** Begin **
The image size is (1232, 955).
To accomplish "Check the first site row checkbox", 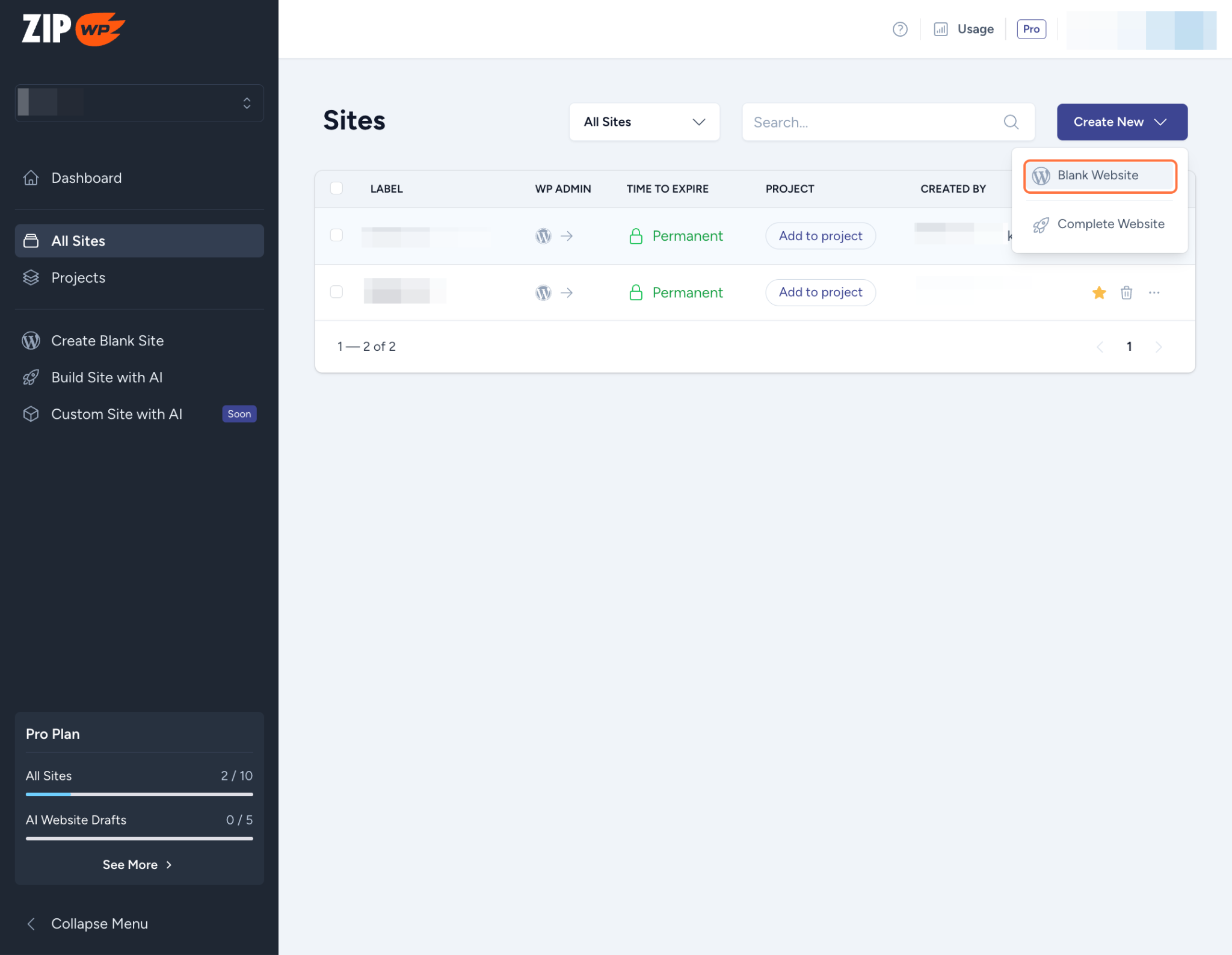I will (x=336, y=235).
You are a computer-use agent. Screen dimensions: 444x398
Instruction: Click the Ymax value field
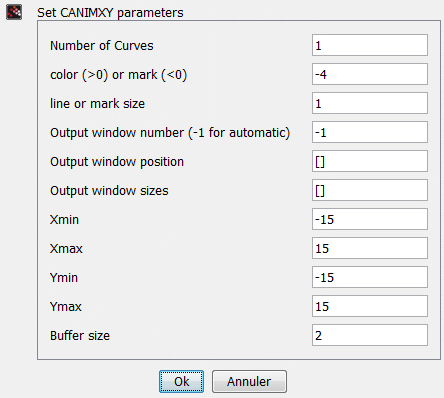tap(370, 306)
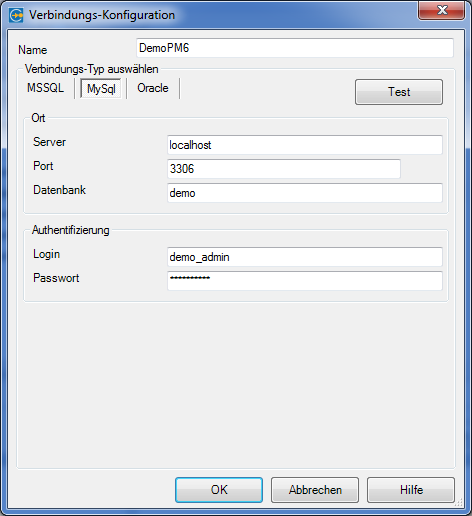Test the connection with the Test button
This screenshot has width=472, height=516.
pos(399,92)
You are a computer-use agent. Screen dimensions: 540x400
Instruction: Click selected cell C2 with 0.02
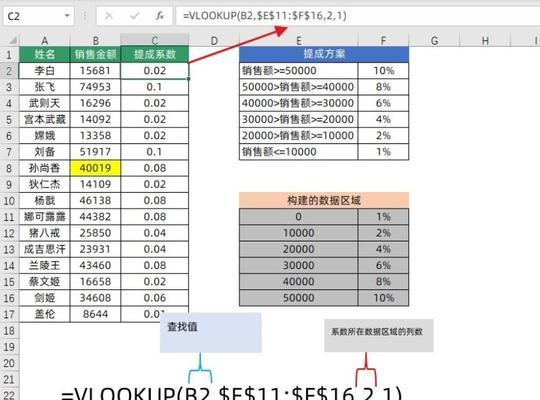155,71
** End **
Can you reproduce everything from the line containing "You are a computer-use agent. Screen dimensions: 444x398" down to the line containing "pos(399,92)", both included, without the pictures?

Response to this task
You are a computer-use agent. Screen dimensions: 444x398
Instruction: Click the Ymax value field
tap(370, 306)
Test the connection with the Test button
This screenshot has width=472, height=516.
pos(399,92)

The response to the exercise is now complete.